Repeat exactly the line that contains "online releases by Stakelogic (266, 700)" and every line below it to the end of the material, omitting all others.
%%
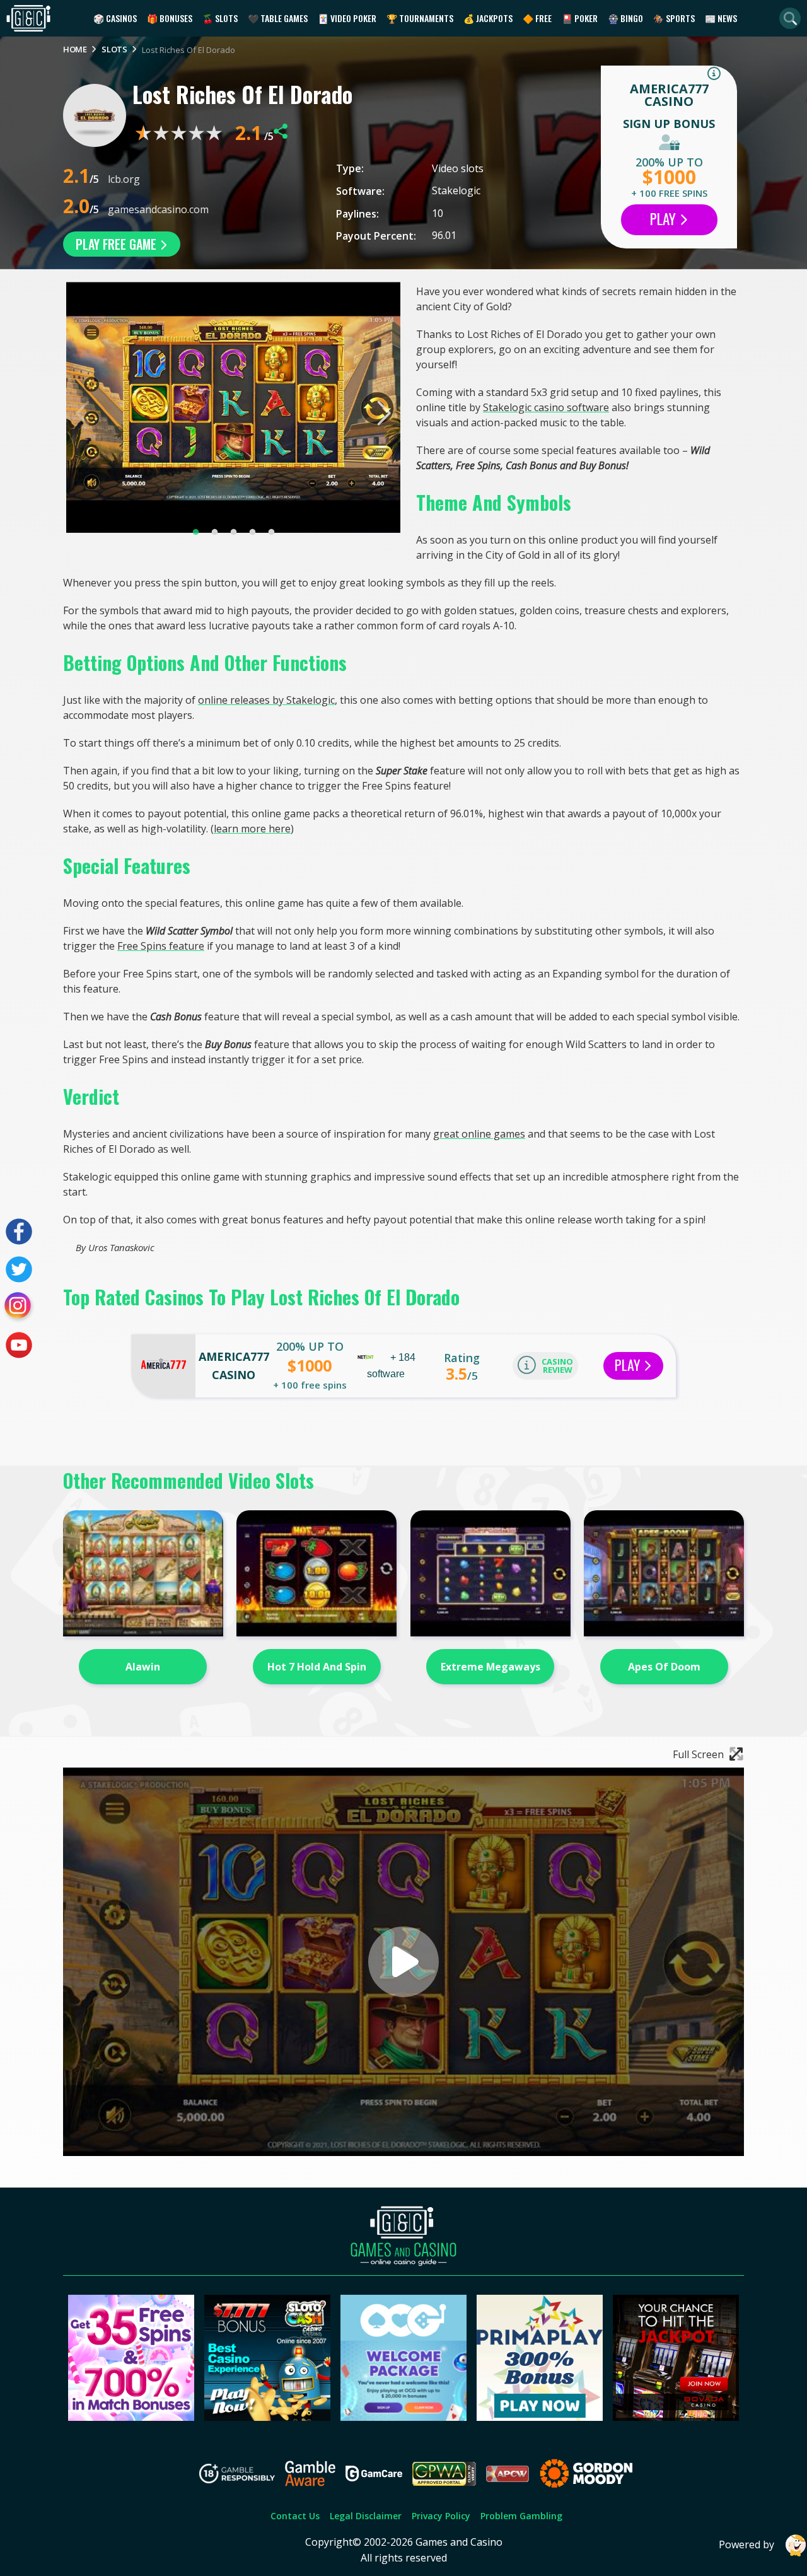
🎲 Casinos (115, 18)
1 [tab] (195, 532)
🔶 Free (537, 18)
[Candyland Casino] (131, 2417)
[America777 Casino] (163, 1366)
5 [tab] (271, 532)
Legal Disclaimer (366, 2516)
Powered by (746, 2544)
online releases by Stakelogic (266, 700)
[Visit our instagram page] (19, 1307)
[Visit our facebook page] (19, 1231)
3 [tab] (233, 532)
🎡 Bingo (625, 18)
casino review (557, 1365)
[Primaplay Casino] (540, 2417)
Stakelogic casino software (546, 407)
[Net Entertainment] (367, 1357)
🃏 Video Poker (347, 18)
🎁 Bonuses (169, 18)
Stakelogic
%%
◆ RESPONSE BELOW
online releases by Stakelogic (266, 700)
[Visit our instagram page] (19, 1307)
[Visit our facebook page] (19, 1231)
3 [tab] (233, 532)
🎡 Bingo (625, 18)
casino review (557, 1365)
[Primaplay Casino] (540, 2417)
Stakelogic casino software (546, 407)
[Net Entertainment] (367, 1357)
🃏 Video Poker (347, 18)
🎁 Bonuses (169, 18)
Stakelogic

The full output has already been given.